In many states the law is murky or even silent on surrogacy. The industry is free to operate but the contracts signed between surrogates and intended parents may not be legally binding. The baby may be born in a state that views the woman who gave birth as its mother, even if she has no genetic connection to the child.
The legal uncertainty is particularly concerning to the intended parents, who usually spend about $100,000 and risk ending up without the child they counted on. Male couples have an additional fear: that they might be discriminated against if they are embroiled in a legal fight over custody.
In states that ban commercial surrogacy and those with no laws at all, legislators are pushing bills that would legalize the practice, determine parentage before a child arrives, and ensure that contracts are enforceable and followed by all parties. In many cases, they would require surrogates to be at least 21, to have given birth to their own children, and to undergo medical and psychiatric evaluations before signing a contract.
Surrogacy became legal in Washington, D.C., in April, and lawmakers in Minnesota and Massachusetts debated bills this year but didn’t approve them.
Critics of surrogacy object to what they view as the commodification of women and children. Opponents point to numerous European countries that have banned the practice.

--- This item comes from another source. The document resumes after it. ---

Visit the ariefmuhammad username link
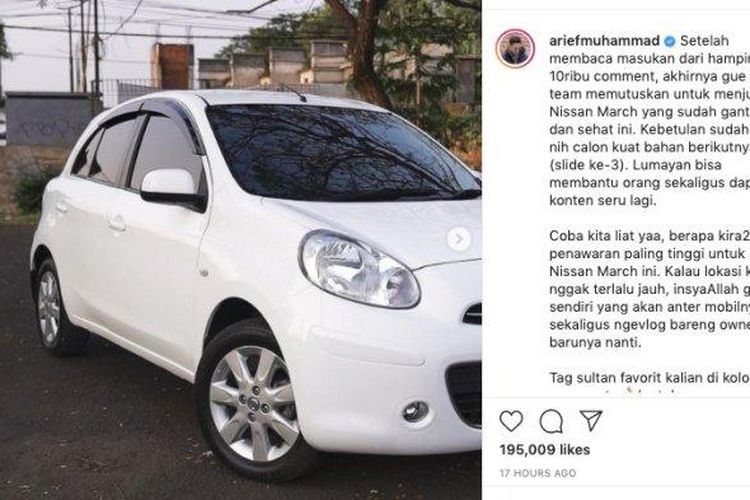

For many, the financial aspect of surrogacy is most troubling. “Women will be exploited by wealthy people,” said Jason Adkins, executive director of the Minnesota Catholic Conference.
Minnesota has no laws on the books governing surrogacy, yet it has a robust industry. Couples often go through a multistep process to obtain custody, said Steve Snyder, a lawyer who owns a surrogacy company. The process is especially fraught for gay male couples who fear they may not get the necessary judicial approval.